As the world watches Japan, transfixed by the aftermath of a massive tsunami that has probably killed over 10,000 and left half a million homeless, attended by a crisis in a series of nuclear reactors, on the other side of the world the forces of Muammar Qaddafi are advancing on rebel cities, reducing them one after the other with unrestrained aerial bombardment and artillery barrages, as Qaddafi himself threatens to ally with Usama Bin Laden if he is thwarted in his reconquista.
Qaddafi, defiant, told the Milan-based Il Giornale, that he would crush the rebels. “Their cause is lost. They only have two possibilities: to surrender or to flee,” he said. He expressed extreme disappointment in Western European leaders who had come out against his rule. France has recognized the provisional government in Benghazi, David Cameron of Britain has argued for a European-imposed no-fly zone, and even Qaddafi’s old crony Silvio Berlusconi of Italy has turned on him. Qaddafi lamented the banquet of friendship he had thrown for Berlusconi.

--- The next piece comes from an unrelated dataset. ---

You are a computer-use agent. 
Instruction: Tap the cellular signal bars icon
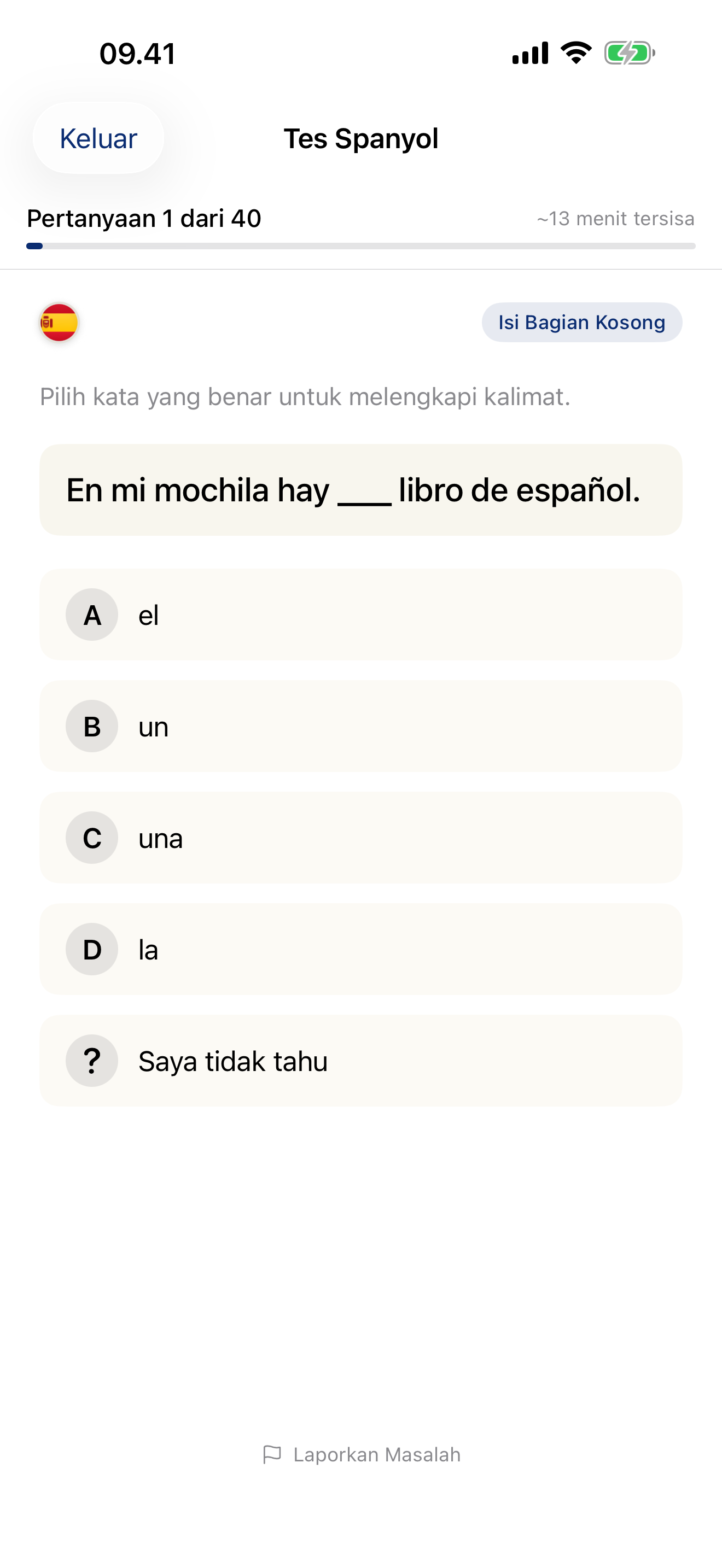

Asked if he doesn’t fear Saddam Hussein’s fate, Qaddafi said that if NATO tried to invade Libya and overthrow him, he would leave the international alliance against terrorism and join al-Qaeda in a holy war against the West.
In Libya, Muammar Qaddafi’s military is launching three major attacks against rebels. In the far west near the Tunisian border, they are subjecting Zuara to intensive bombing in hopes of clearing the last rebel stronghold along the Mediterranean to Tripoli’s west.
Fierce see-saw fighting is going on in Brega (Marsa al-Buraiqa), an important oil facilities town.
Qaddafi’s air force is strafing Brega and Adjabiya to its north intensively, giving cover to advancing troops and armor, who have reached the western gate of Ajdabiya. Adjabiya is the last major rebel position before the city of Benghazi, the country’s second metropolis that has been the heart and soul of the rebel movement.
The rebel movement is clearly out-gunned and out-maneuvered, and somehow in the past few days the Tripoli regime has found its footing, proving able to plan and implement a reconquest of the country, after having been ineffectual in the previous two weeks in facing the rebel challenge.
This change suggests to me that the officer corps in Libya finally decided to coalesce around Qaddafi, after some weeks in which its loyalties were undecided.
Qaddafi’s fear of outside interference or consequences from the West also probably declined as it became clear that the Obama administration was forbidding British Prime Minister David Cameron and French President Nicolas Sarkozy from intervening militarily.
In most world forums, the more hawkish Cameron-Sarkozy stance has been blocked. At the G-8, Germany has just opposed a unanimous resolution in favor of a no-fly zone. Japan also correctly raised the point that the G-8 is not the proper arena in which such a decision should be made, but that rather it should be decided by the United Nations Security Council. Russia, a G-8 observer, also objected. (Since the G-8 is just the 8 most prosperous industrial economies, it is an arbitrary body and Japan is right that mere prosperity lends no legitimacy or authority, such that it should supplant the UNO).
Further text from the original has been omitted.